Negro que compra carro nos EUA paga juro mais alto.
Folha Dinheiro, 5.jul.2001

No começo a taxa de juros para o comprador do automóvel era estabelecida mediante um critério puramente subjetivo: o vendedor olhava para o cliente, e, se se tratava de um branco a taxa era uma, se se tratava de um negro a taxa era outra. Mas as próprias empresas deram-se conta de que tal procedimento era falho. Entre branco e preto há muitas variações, e essas variações precisariam ser contempladas mediante taxas diferenciais. O problema era: como fazê-lo?
Um teste preliminar revelou que o olho do vendedor não era adequado para isso; o julgamento final dependia muito de concepções pessoais sobre a questão da cor da pele. E, como declarou um empresário do setor, preconceitos são incompatíveis com bons negócios.
Solicitou-se a ajuda de técnicos. Depois de muitas pesquisas, um aparelho foi criado, e recebeu o nome de colorímetro-jurômetro. Basicamente tratava-se de uma célula fotoelétrica capaz de "ler" a cor da pele do cliente, distinguindo-a entre mais de 300 tonalidades. Mediante um simples programa de computador, o resultado era transformado em um número, expressão da taxa de juros no financiamento. Nada pessoal, portanto.
O aparelho parecia a solução final do espinhoso problema. Mas, como às vezes acontece nesses casos, surgiram situações inesperadas. Uma revenda de automóveis recebeu a visita de um cliente albino. O aparelho foi aplicado à pele deste e o resultado surpreendeu o vendedor: a taxa de juros era negativa. Ou seja, o comprador deveria receber dinheiro, ao invés de desembolsá-lo. Também verificou-se que clientes brancos, depois de uma temporada de praia, eram taxados excessivamente, o que não parecia justo, e gerou protestos.

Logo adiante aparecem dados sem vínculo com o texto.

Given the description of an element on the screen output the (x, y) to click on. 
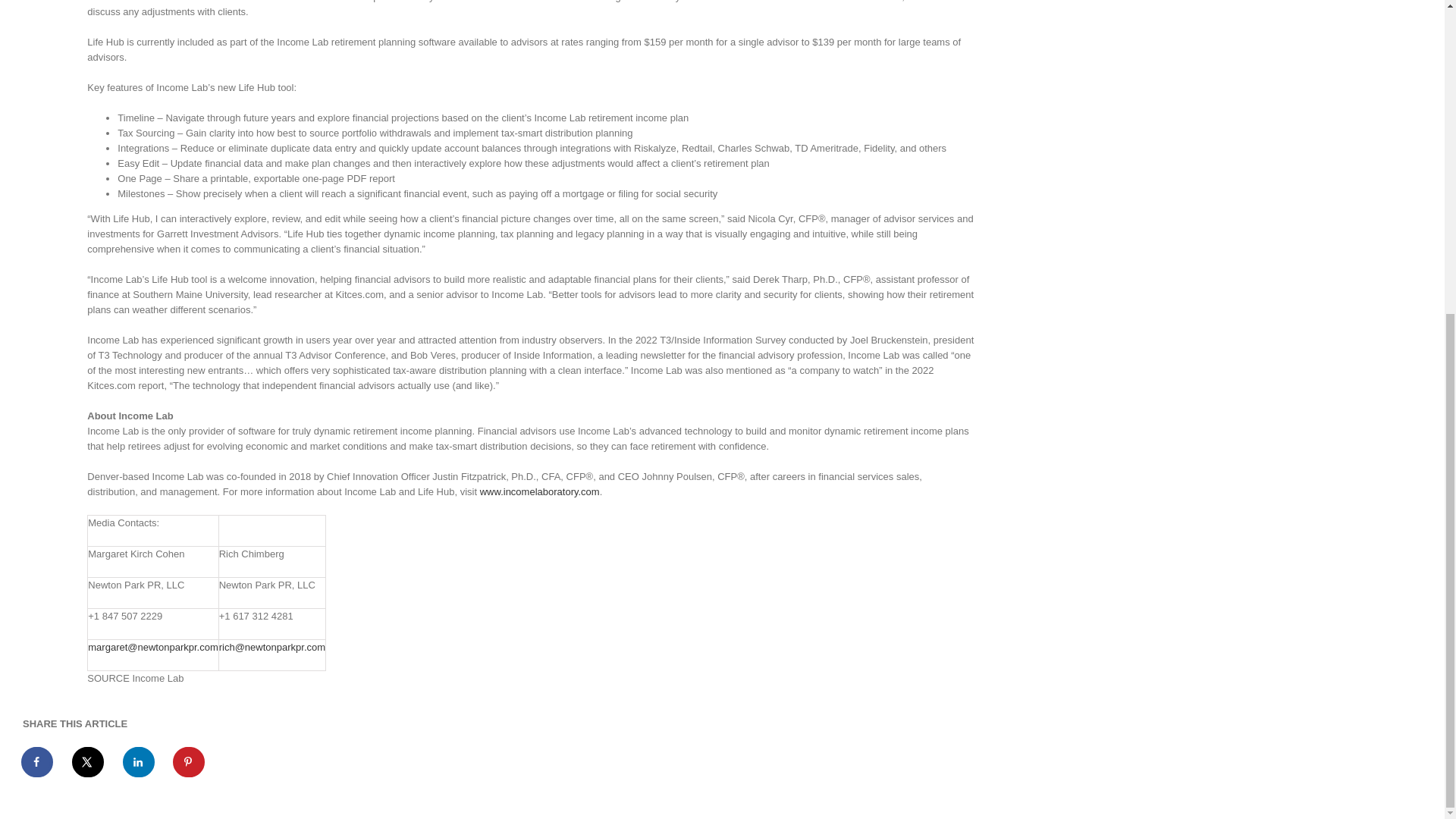
Save to Pinterest (189, 761)
www.incomelaboratory.com (539, 491)
Share on LinkedIn (138, 761)
Share on Facebook (37, 761)
Share on X (88, 761)
Given the description of an element on the screen output the (x, y) to click on. 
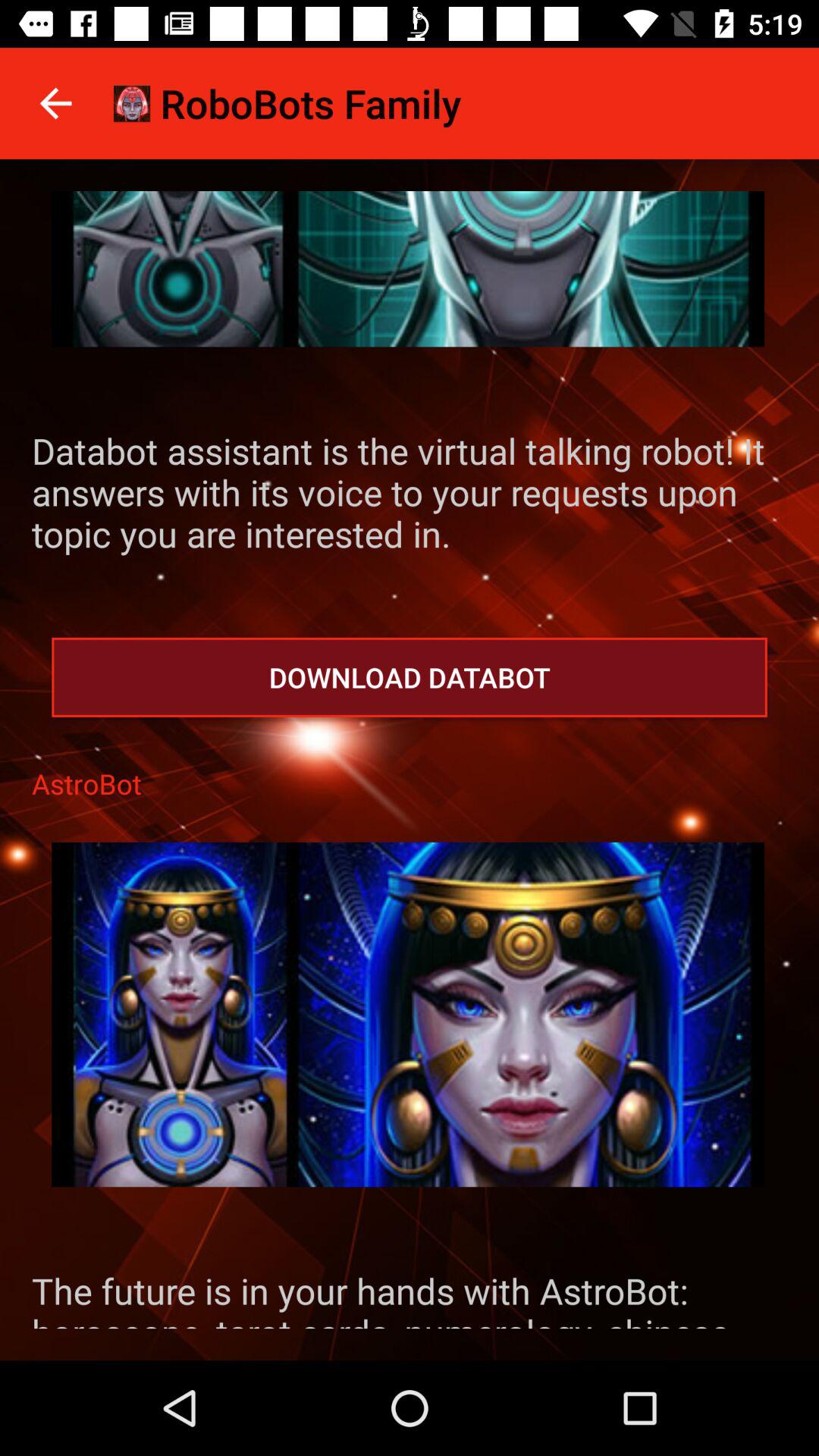
game page (407, 268)
Given the description of an element on the screen output the (x, y) to click on. 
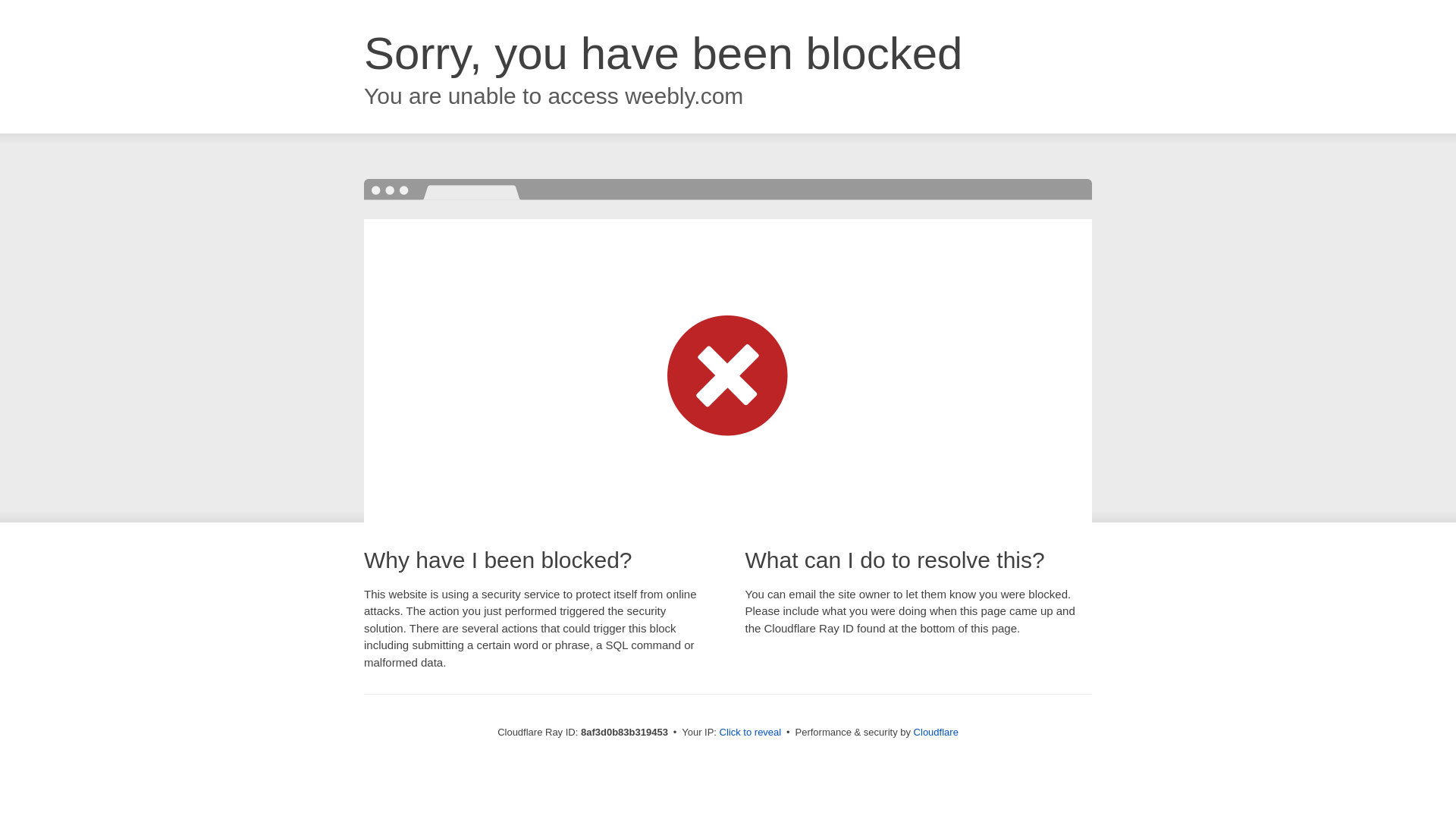
Click to reveal (750, 732)
Cloudflare (936, 731)
Given the description of an element on the screen output the (x, y) to click on. 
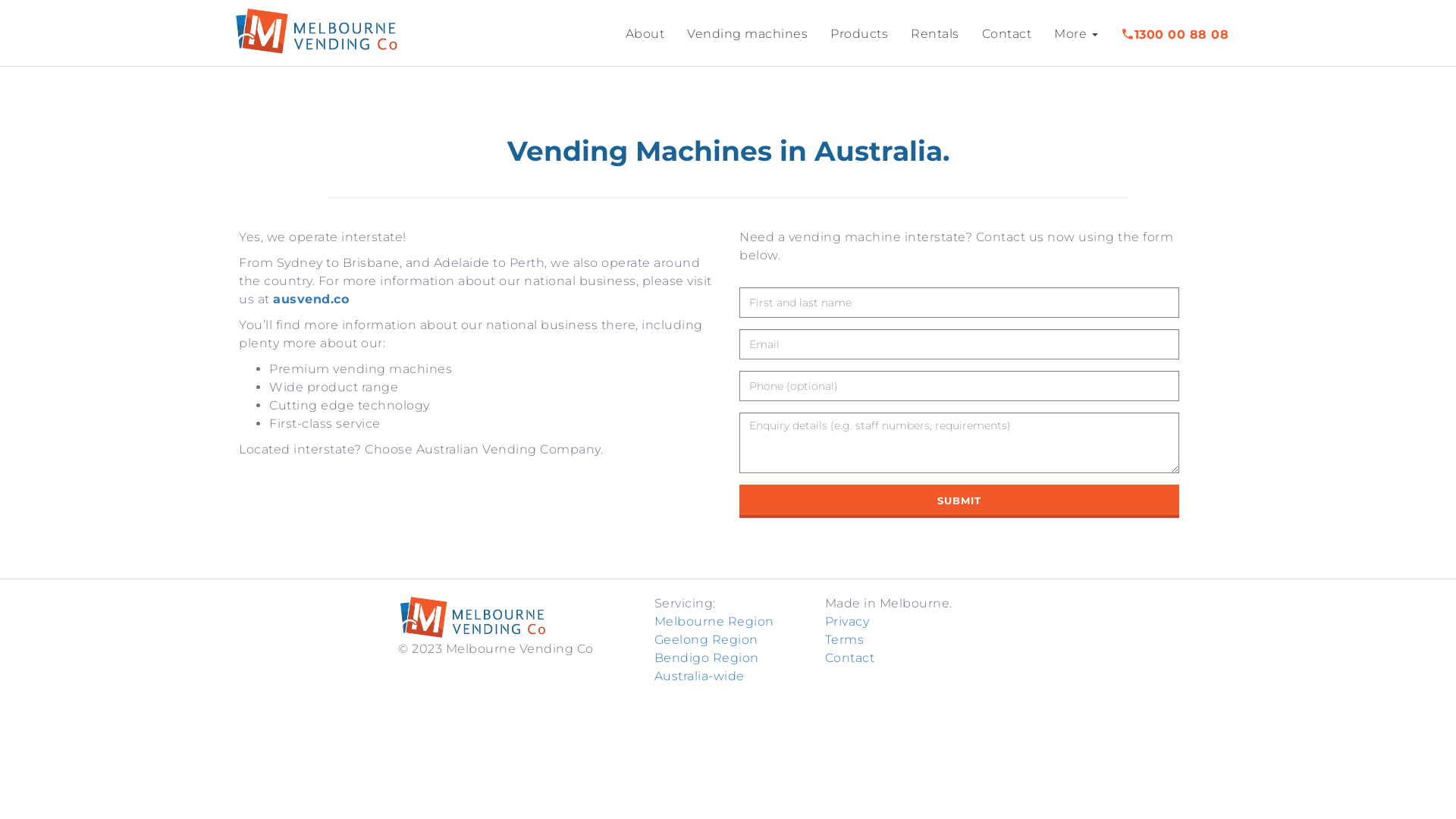
Contact Element type: text (850, 657)
Terms Element type: text (844, 639)
Melbourne Region Element type: text (713, 621)
Products Element type: text (859, 34)
Bendigo Region Element type: text (705, 657)
About Element type: text (644, 34)
Contact Element type: text (1006, 34)
Vending machines Element type: text (747, 34)
ausvend.co Element type: text (310, 298)
Privacy Element type: text (847, 621)
SUBMIT Element type: text (959, 501)
Australia-wide Element type: text (698, 675)
Rentals Element type: text (934, 34)
local_phone1300 00 88 08 Element type: text (1174, 33)
More Element type: text (1076, 34)
Geelong Region Element type: text (705, 639)
Given the description of an element on the screen output the (x, y) to click on. 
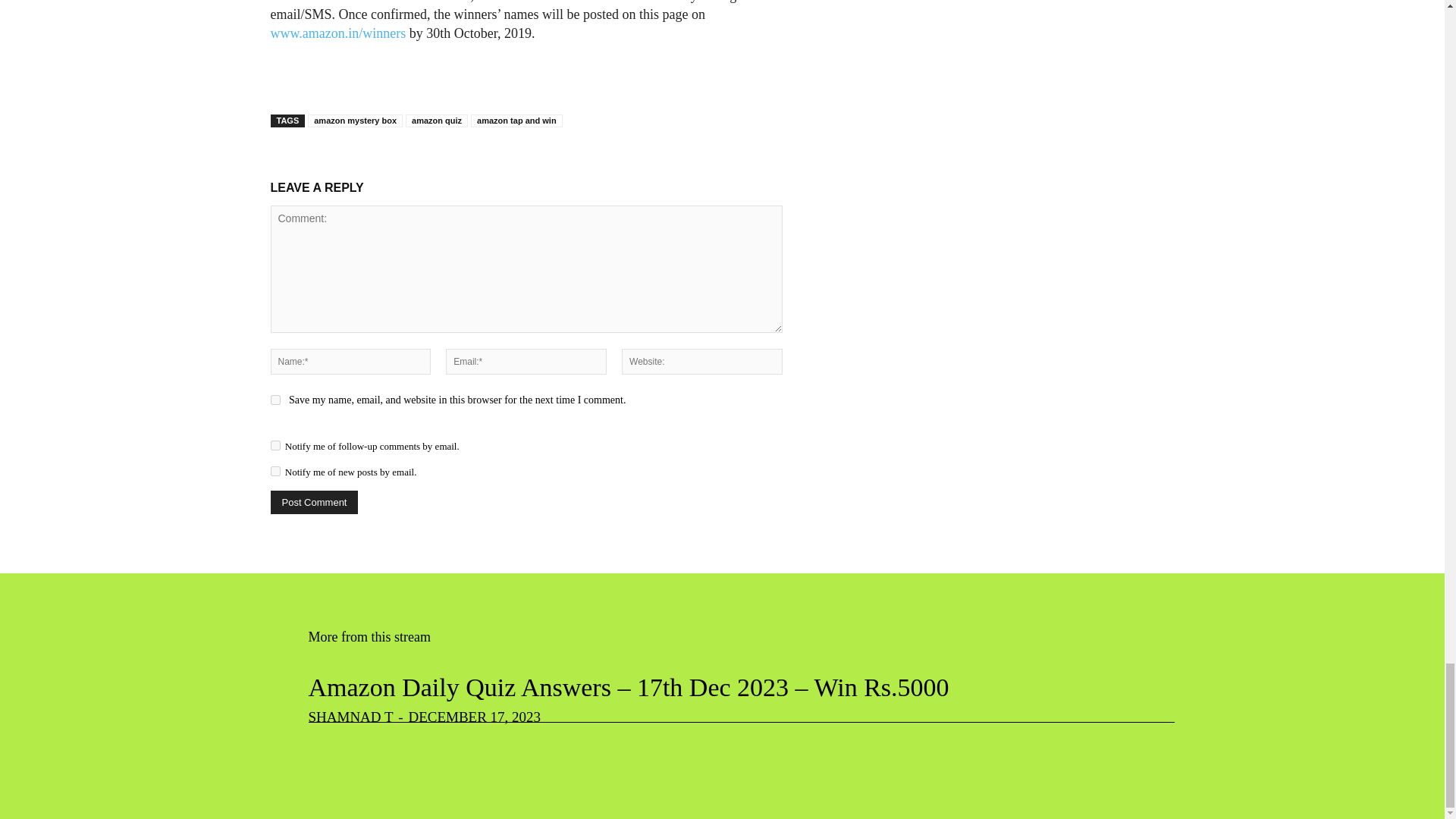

De momento, as revendas de automóveis estão pensando no que chamam de modelo brasileiro: uma taxa de juros democrática, igual para todos. E, sobretudo, muito elevada. O que tem uma dupla vantagem: eleva os lucros e dispensa aparelhos complicados.


Moacyr Scliar escreve nesta coluna, às segundas-feiras, um texto de ficção baseado em notícias publicadas no jornal.